World Juniors: Debutants Make a Mark

World Juniors: Debutants Make a Mark

Trinidad & Tobago, playing their first BWF World Junior Mixed Team Championships, notched their first win in Nanchang despite missing their women’s doubles players.

The Caribbeans, whose women’s doubles players stayed home due to health reasons, have been able to field only three players in all their ties – Vishal Ramsubhag, Jace Smith and Samiya Karim. After finishing last in their group and now competing for positions 33-40, they held off Mongolia in a tense finish in women’s singles, 110-106.

Samiya Karim took Trinidad & Tobago to victory in the final match

“It means a lot. It’s our first time and we’re happy we could at least have a win over Mongolia,” said Smith.

Mongolia led for the most part, and by the seventh match, were up 66-50. Ramsubhag and Smith in the second men’s doubles kept the Caribbeans in the hunt, as they narrowed the deficit to just four. When it went to the final match between Saniya Karim and Mongolia’s Tselmeg-Od Enkhlen, Trinidad & Tobago were up by 11 points.

Enkhlen threatened to take the tie Mongolia’s way, but Karim just about helped her team breast the tape at 110-106.

“I’m still nervous. I still can’t believe we won the tie,” said Karim. “It’s our first time at the World Juniors and it’s an unreal experience. I was shaking. I was telling myself to keep going, that it’s just a few points.”

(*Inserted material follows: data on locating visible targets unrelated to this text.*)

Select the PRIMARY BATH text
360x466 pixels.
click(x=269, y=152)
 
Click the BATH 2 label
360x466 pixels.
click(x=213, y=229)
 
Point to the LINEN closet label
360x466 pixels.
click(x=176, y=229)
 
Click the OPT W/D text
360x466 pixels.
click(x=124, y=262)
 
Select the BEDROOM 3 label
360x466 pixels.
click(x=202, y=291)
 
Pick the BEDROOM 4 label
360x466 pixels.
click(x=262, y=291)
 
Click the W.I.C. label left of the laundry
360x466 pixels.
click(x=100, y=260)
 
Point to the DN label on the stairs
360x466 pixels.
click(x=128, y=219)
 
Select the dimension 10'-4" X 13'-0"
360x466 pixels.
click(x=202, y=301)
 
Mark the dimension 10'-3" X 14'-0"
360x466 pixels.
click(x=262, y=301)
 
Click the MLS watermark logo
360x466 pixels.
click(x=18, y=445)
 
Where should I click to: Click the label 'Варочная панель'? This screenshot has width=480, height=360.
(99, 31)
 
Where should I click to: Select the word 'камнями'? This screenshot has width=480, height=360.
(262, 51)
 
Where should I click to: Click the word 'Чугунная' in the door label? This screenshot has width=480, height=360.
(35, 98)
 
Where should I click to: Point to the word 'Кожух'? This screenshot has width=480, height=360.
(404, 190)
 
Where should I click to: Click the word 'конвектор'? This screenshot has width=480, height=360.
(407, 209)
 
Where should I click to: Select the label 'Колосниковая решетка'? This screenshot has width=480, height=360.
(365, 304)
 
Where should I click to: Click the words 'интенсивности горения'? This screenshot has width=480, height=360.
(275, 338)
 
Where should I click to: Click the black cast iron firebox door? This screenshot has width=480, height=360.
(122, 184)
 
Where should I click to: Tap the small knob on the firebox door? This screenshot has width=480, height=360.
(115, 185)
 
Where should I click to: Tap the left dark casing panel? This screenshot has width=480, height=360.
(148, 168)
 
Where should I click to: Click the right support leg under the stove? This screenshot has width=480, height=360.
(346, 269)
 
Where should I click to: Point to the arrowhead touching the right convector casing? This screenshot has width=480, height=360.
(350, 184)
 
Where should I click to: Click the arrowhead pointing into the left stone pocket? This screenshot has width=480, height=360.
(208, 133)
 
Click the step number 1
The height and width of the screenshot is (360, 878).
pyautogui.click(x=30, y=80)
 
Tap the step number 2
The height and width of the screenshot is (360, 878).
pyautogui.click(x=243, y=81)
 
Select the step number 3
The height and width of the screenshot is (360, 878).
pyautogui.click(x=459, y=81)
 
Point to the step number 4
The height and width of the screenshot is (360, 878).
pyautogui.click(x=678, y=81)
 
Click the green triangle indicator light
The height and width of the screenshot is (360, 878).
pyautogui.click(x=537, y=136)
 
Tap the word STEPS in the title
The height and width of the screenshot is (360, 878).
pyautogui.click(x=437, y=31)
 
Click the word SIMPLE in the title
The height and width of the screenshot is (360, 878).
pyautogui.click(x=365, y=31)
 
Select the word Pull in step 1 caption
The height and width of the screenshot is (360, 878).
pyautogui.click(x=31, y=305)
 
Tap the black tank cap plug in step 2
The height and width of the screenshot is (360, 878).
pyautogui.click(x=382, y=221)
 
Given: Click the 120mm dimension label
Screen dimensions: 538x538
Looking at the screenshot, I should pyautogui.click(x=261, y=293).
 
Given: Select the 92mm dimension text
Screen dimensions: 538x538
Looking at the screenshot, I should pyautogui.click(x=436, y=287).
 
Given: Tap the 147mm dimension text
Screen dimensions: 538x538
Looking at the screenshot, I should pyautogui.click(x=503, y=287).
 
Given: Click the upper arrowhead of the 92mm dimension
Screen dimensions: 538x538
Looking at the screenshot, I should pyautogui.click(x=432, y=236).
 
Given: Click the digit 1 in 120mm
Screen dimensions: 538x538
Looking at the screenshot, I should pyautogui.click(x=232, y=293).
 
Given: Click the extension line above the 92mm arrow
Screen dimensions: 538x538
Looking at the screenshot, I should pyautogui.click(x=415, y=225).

“Of course we believed,” said Ramsubhag. “We never lost faith. It was frightful, though. We’ve made a mark – that was the goal. (For the future) we will keep going harder and harder, until we beat Denmark!”

New Zealand Win Thriller

New Zealand do the haka at the team cheering session before the day’s competition

New Zealand won by the closest margin possible in the relay scoring system, beating Netherlands 110-109 in the tie for positions 17-24.

Oddly enough, Netherlands won every match but the final one. When the penultimate match ended, Netherlands led 99-94, with just the second men’s doubles to go.

Raphael Chris Deloy and Lezhi Zhu turned the script around, fighting off an early deficit and shooting ahead at the final stretch to complete the memorable win for New Zealand.

“We just kept telling ourselves to never give up,” said Zhu. “To beat Netherlands, it means a lot.”